Supreme Court of Iowa
Mar 6, 1962
253 Iowa 710 (Iowa 1962)

Summary

finding constitutional a statute authorizing the state to reimburse utilities for their costs of relocation caused by federal highway programs

Summary of this case from Star Equip., Ltd. v. State, Iowa Dep' of Transp.

Opinion

No. 50524.

March 6, 1962.

STATUTES: Validity — presumption — burden upon challenger. 1 There is no presumption of invalidity of a statute and the burden is upon one challenging it to establish there is no reasonable state of facts which will support the statute.

HIGHWAYS: Use by public utilities — right of legislature to

require relocation.

STATES: Constitutional Law — secondary indebtedness of state.

HIGHWAYS: Relocation of facilities of utilities — reimbursement

— primary obligation of state.306A.10

HIGHWAYS: Relocation of facilities of utilities — reimbursement

for costs not a gratuity.

HIGHWAYS: Relocation of facilities of utilities — reimbursement

from road fund — proper exercise of police power.

CONSTITUTIONAL LAW: Scope of constitutional provisions —

defining — judicial function.

CONSTITUTIONAL LAW: Construing constitutional provisions —

factors considered.

HIGHWAYS: Relocation of facilities of utilities — reimbursement

from primary road fund. 306A.10

Appeal from Story District Court — ED J. KELLEY, Judge.

Plaintiffs bring this action for a judgment declaring chapter 205, Acts of the Fifty-eighth General Assembly, unconstitutional and to enjoin the highway commission from making payments pursuant to chapter 205. Three utility companies intervened. The trial court held chapter 205 constitutional and dismissed plaintiffs' petition. They appeal. — Affirmed.

Lambach, Shorey Plath, of Davenport, for appellants.

James E. Thomson, of Ames, for appellee Iowa State Highway Commission.

Dickinson, Throckmorton, Parker, Mannheimer Raife, by Robert B. Throckmorton and John R. Mackaman, of Des Moines, for intervenor Board of Waterworks Trustees of the City of Des Moines.

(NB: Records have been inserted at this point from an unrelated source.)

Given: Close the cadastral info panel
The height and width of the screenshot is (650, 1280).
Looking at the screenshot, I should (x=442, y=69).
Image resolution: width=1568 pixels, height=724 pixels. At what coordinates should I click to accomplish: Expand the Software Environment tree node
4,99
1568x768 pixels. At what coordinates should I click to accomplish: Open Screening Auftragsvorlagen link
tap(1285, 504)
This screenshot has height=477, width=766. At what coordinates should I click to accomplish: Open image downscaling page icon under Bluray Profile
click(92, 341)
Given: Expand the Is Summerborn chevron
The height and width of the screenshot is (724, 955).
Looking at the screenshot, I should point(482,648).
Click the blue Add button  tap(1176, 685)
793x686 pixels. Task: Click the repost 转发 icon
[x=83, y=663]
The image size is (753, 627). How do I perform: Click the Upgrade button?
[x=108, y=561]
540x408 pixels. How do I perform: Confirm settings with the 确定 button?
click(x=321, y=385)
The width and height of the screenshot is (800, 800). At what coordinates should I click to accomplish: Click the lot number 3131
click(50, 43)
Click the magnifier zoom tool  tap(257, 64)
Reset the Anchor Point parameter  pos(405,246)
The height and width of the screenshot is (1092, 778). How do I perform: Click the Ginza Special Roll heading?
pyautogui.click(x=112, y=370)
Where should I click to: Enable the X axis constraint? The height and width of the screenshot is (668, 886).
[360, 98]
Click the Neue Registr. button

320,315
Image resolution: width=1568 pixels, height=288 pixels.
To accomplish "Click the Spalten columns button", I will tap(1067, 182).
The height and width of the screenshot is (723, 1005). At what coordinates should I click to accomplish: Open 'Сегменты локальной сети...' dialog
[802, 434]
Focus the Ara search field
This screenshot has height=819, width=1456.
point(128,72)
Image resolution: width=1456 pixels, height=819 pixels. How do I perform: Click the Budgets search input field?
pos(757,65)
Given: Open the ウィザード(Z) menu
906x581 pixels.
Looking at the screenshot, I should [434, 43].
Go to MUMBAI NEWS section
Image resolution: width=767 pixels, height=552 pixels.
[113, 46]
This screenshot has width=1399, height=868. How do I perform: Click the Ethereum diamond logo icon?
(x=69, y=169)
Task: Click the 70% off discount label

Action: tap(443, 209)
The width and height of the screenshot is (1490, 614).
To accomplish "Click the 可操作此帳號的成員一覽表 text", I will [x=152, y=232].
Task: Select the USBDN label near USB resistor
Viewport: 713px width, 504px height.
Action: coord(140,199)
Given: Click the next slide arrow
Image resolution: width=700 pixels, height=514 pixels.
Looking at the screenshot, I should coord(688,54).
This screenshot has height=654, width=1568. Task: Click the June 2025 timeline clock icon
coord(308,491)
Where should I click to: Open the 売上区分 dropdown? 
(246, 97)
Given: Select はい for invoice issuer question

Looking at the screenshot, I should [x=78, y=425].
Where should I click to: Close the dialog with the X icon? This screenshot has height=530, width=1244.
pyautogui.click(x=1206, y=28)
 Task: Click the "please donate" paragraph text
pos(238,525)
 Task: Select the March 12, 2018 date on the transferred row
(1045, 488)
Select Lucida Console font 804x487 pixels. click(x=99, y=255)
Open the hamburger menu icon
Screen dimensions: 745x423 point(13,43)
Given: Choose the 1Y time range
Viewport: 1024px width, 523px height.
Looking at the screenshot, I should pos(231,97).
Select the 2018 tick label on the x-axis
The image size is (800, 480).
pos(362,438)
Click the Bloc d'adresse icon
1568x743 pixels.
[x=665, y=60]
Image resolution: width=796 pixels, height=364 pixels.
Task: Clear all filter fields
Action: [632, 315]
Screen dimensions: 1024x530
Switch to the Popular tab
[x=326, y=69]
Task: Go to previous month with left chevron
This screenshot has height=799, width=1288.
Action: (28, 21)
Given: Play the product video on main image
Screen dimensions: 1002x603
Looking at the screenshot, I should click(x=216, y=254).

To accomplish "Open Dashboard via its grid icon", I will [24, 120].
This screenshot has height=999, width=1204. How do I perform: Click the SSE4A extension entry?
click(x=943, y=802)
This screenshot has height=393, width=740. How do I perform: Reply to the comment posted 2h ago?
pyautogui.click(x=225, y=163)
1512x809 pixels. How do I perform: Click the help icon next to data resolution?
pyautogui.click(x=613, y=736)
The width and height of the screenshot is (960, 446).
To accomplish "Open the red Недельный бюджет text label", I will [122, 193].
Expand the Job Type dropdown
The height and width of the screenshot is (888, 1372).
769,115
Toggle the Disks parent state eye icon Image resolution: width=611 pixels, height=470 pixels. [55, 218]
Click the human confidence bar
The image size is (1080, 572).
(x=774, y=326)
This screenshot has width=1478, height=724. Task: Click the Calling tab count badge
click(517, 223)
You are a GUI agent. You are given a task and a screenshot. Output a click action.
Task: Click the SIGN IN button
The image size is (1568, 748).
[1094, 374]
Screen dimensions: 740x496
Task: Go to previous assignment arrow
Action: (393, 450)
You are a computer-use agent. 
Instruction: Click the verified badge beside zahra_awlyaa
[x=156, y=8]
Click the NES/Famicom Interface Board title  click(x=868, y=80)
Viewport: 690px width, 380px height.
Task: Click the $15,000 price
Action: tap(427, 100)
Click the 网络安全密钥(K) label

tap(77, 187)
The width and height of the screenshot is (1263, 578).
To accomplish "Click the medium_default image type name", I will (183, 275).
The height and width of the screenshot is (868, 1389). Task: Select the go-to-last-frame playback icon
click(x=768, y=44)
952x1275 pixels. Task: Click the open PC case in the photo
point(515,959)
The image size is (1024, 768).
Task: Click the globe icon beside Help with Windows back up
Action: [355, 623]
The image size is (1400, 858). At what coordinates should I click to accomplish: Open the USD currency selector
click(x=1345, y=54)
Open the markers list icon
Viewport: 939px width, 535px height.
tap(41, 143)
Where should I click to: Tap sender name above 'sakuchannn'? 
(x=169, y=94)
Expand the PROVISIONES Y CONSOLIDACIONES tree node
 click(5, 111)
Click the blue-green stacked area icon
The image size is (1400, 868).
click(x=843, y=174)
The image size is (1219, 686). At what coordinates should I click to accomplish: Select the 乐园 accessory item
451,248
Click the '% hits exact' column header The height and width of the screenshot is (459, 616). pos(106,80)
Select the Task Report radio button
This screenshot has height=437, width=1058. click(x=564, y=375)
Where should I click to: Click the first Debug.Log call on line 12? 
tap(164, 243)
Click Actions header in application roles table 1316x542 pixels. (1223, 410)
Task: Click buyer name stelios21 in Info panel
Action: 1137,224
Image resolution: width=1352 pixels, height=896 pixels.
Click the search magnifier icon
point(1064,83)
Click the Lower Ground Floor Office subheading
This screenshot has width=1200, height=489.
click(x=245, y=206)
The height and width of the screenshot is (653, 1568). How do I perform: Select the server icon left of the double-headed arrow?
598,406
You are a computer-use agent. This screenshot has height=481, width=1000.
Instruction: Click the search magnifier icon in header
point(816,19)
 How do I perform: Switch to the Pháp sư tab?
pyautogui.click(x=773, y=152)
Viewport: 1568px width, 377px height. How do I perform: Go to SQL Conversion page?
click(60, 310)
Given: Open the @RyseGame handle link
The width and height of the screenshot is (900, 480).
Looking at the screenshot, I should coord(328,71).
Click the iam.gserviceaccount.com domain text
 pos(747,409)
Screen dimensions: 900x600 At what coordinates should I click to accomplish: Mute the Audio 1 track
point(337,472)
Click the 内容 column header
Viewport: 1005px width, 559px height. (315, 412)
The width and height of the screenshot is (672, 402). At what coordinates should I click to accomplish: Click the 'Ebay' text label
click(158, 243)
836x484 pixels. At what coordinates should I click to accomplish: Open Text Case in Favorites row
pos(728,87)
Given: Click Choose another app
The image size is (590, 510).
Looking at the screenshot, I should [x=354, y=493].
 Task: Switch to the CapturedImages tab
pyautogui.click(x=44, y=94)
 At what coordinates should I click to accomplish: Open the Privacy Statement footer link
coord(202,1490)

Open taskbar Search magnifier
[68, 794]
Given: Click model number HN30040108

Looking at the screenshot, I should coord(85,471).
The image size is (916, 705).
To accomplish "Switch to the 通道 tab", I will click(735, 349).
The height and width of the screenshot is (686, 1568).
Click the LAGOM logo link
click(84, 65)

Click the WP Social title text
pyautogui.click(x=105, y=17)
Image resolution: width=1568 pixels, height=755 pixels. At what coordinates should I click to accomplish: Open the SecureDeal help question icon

Smith, Peterson, Beckman Willson, of Council Bluffs, for intervenor Northern Natural Gas Company.

William F. McFarlin, of Des Moines, and Clark Clark, of Ames, for intervenor Northwestern Bell Telephone Company.


Plaintiffs bring this action as taxpayers seeking a declaration chapter 205 of the Acts of the Fifty-eighth General Assembly is unconstitutional and to restrain defendant highway commission from making reimbursements under chapter 205. Three public utilities have intervened. The trial court held chapter 205 constitutional and dismissed plaintiffs' petition. They appeal.

This case finds its origin in the Federal interstate highway program. This program instituted by the Congress will, when completed, include 41,000 miles of superhighways connecting all principal cities. This will not only be of benefit to the motoring public, but to the public generally by providing greater transportation facilities and aiding national defense.

The Federal statute pertinent here is 23 U.S.C.A., section 123, as follows:

"Relocation of utility facilities.

"(a) When a State shall pay for the cost of relocation of utility facilities necessitated by the construction of a project on the Federal-aid primary or secondary systems or on the Interstate System, including extensions thereof within urban areas, Federal funds may be used to reimburse the State for such cost in the same proportion as Federal funds are expended on the project. Federal funds shall not be used to reimburse the State under this section when the payment to the utility violates the law of the State or violates a legal contract between the utility and the State. Such reimbursement shall be made only after evidence satisfactory to the Secretary shall have been presented to him substantiating the fact that the State has paid such cost from its own funds with respect to Federal-aid highway projects for which Federal funds are obligated subsequent to April 16, 1958, for work, including relocation of utility facilities.

"(b) The term `utility', for the purposes of this section, shall include publicly, privately, and cooperatively owned utilities.

"(c) The term `cost of relocation', for the purposes of this section, shall include the entire amount paid by such utility properly attributable to such relocation after deducting therefrom any increase in the value of the new facility and any salvage value derived from the old facility. Added Pub. L. 85-767, Sec. 1, Aug. 27, 1958, 72 Stat. 900."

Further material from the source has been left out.